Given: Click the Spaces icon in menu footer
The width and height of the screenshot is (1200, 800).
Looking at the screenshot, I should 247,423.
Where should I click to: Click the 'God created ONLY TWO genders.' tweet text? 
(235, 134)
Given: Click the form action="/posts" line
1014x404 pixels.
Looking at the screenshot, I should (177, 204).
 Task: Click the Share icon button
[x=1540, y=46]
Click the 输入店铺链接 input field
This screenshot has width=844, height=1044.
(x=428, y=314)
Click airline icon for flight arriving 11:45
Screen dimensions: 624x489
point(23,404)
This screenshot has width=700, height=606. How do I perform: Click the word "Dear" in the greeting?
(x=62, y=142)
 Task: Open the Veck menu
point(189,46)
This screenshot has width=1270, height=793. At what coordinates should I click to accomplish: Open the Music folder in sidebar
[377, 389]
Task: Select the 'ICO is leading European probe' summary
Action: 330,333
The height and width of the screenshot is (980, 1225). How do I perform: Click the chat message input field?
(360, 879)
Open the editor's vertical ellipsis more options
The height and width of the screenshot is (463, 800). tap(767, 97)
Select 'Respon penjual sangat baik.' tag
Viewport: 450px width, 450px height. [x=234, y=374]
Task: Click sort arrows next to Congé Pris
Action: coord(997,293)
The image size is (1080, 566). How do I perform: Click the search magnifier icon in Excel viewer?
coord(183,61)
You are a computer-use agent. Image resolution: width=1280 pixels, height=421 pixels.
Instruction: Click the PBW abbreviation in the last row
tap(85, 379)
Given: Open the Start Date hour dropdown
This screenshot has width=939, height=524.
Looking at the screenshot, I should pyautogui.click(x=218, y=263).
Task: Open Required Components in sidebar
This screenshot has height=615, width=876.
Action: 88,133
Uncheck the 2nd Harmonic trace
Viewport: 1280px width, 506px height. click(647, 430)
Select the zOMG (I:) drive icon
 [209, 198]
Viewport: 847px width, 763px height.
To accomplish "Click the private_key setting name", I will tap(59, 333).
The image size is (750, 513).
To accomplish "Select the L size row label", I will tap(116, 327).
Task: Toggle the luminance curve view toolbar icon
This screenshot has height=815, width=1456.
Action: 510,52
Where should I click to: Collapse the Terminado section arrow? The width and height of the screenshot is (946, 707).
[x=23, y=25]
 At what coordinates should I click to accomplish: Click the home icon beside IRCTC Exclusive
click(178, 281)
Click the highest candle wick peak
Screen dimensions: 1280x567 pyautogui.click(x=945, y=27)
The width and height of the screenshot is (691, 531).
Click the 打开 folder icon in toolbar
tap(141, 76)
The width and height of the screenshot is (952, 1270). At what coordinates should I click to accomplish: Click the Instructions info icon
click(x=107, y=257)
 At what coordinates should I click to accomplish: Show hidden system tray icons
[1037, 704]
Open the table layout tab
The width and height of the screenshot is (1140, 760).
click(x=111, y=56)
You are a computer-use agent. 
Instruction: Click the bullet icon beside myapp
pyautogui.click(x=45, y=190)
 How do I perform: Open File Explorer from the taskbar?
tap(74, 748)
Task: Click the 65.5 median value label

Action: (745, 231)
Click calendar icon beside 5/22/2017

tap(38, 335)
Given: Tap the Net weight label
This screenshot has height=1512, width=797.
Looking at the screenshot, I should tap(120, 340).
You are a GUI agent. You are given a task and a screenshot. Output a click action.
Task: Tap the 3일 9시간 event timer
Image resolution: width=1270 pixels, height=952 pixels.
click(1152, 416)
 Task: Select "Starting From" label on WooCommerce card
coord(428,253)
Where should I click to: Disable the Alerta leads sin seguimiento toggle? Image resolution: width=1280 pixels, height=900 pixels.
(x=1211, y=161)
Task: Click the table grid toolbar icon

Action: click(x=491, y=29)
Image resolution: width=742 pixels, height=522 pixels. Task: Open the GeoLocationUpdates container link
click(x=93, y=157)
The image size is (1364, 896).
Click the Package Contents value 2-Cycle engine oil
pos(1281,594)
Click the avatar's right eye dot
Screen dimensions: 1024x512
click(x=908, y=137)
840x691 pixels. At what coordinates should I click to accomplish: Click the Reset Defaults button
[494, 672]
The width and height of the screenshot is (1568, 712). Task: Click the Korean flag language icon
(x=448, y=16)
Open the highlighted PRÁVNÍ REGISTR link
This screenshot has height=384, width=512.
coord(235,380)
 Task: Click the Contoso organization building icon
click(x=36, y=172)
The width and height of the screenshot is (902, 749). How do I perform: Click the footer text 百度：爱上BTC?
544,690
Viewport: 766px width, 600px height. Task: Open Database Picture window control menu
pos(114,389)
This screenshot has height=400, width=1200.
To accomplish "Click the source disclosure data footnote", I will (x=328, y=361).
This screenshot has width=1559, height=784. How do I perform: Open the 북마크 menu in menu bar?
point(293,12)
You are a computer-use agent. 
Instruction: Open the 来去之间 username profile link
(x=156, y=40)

○ ○ ○ ○ ○ ○ ○

From the records above, reproduce exactly the lines from the one with "Task: Click the table grid toolbar icon" to the one with "The image size is (1364, 896).", both included, and no others.

Task: Click the table grid toolbar icon

Action: click(x=491, y=29)
Image resolution: width=742 pixels, height=522 pixels. Task: Open the GeoLocationUpdates container link
click(x=93, y=157)
The image size is (1364, 896).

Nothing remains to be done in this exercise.